Siskiyou County recently declared a state of emergency regarding these conditions, which were continuing as of March 2024.
- On April 24, 2024, the student attorneys sent a letter with the Bureau of Land Management’s (BLM) District office in Medford, Oregon, proposing a collaboration between the Wild Horse Fire Brigade and the BLM. Through the letter, the nonprofit proposes to work with BLM to help remove barbed wire from the Cascade-Siskiyou National Monument and secure a role for wild horses in removing dangerous built-up brush—the key fuel for wildfires in the area.
The Monument is home to endangered species like newly thriving wolf packs and the Northern spotted owl. The Obama Administration expanded the Monument in 2017 by over 42,000 acres; however, past cattle grazing activity has left behind an estimated ten thousand feet of rusty barbed wire strewn across the Monument.
Wild Horse Fire Brigade seeks to collaborate with the BLM on both removal of barbed wire and other debris and a wildfire grazing pilot program utilizing already-present wild horses living in the wilderness of southern Oregon and northern California. Wild horses have been shown to reduce wildfire risk by grazing on flammable brush and natural debris as well as dislocating dead branches by rubbing up against trees.

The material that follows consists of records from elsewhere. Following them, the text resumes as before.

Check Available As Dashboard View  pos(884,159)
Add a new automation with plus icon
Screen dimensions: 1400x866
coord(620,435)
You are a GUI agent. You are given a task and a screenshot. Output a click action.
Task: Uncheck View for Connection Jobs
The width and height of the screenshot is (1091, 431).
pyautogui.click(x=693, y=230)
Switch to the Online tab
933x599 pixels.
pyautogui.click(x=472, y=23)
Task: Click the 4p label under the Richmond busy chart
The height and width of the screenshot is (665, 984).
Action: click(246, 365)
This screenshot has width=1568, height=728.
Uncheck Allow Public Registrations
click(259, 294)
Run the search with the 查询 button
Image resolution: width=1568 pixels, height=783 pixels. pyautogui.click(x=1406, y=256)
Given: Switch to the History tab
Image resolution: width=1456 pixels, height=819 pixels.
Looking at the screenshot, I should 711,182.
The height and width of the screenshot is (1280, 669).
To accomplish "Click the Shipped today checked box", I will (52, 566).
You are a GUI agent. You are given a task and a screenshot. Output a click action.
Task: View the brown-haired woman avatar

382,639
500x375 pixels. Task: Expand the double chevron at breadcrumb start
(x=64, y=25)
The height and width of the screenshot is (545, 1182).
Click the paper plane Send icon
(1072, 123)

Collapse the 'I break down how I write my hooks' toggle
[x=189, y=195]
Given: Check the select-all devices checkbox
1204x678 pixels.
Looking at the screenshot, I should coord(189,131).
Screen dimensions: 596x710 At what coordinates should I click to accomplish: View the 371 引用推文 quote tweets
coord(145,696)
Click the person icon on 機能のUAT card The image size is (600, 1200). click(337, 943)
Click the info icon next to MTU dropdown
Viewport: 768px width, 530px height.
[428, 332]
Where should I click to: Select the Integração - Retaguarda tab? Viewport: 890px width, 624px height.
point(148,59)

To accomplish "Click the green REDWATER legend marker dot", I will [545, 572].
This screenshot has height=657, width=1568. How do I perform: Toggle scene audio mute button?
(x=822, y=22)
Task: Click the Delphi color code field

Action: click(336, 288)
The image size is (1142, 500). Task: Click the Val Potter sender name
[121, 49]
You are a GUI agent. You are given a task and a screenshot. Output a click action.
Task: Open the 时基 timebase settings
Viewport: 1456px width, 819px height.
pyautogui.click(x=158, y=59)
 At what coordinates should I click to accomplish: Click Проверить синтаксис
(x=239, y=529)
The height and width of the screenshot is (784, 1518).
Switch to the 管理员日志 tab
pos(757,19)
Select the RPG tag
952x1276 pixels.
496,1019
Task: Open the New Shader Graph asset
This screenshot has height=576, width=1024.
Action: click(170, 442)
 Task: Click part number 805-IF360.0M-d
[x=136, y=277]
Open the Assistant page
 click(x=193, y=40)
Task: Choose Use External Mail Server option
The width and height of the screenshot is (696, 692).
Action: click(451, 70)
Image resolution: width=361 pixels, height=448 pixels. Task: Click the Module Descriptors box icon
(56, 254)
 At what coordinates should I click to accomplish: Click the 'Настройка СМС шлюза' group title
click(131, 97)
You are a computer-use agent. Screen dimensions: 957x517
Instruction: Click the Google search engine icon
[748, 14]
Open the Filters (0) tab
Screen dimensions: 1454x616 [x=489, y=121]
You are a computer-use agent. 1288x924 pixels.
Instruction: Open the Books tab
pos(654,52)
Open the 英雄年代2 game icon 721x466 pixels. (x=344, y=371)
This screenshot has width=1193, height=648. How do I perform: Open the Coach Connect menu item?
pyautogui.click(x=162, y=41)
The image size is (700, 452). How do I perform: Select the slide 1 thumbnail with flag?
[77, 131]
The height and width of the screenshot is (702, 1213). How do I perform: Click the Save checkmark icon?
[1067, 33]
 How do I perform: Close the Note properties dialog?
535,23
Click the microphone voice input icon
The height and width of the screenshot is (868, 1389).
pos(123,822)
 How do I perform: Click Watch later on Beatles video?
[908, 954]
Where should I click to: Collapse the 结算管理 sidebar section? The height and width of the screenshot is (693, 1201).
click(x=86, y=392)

- Also on April 24, the team sent a letter to the Siskiyou County Board of Supervisors in Yreka, California, calling for the County’s support in protecting wild horses’ ability to access their open range habitat.
In the letter, the clinic emphasizes wild horses’ inherent relationship to California’s landscape, and references California’s climate change laws and Siskiyou County’s Grazing Policy to advocate for the wild horses’ right to the open range in the wilderness in and around the Monument. Access to the “open range” is a common law doctrine often found in the western United States where cattle and horses are allowed to roam the land and graze unless landowners “fence out” the area. The letter requests that Siskiyou County recognize the practicality of the wild horses for wildfire management and formally acknowledge Wild Horse Fire Brigade’s right to manage its wild horses on the open range.
The clinic’s advocacy for Wild Horse Fire Brigade this year builds on the clinic’s successful lawsuit against the BLM, resolved in 2023, which halted roundups in the Pokegama Herd Management Area along the California-Oregon border.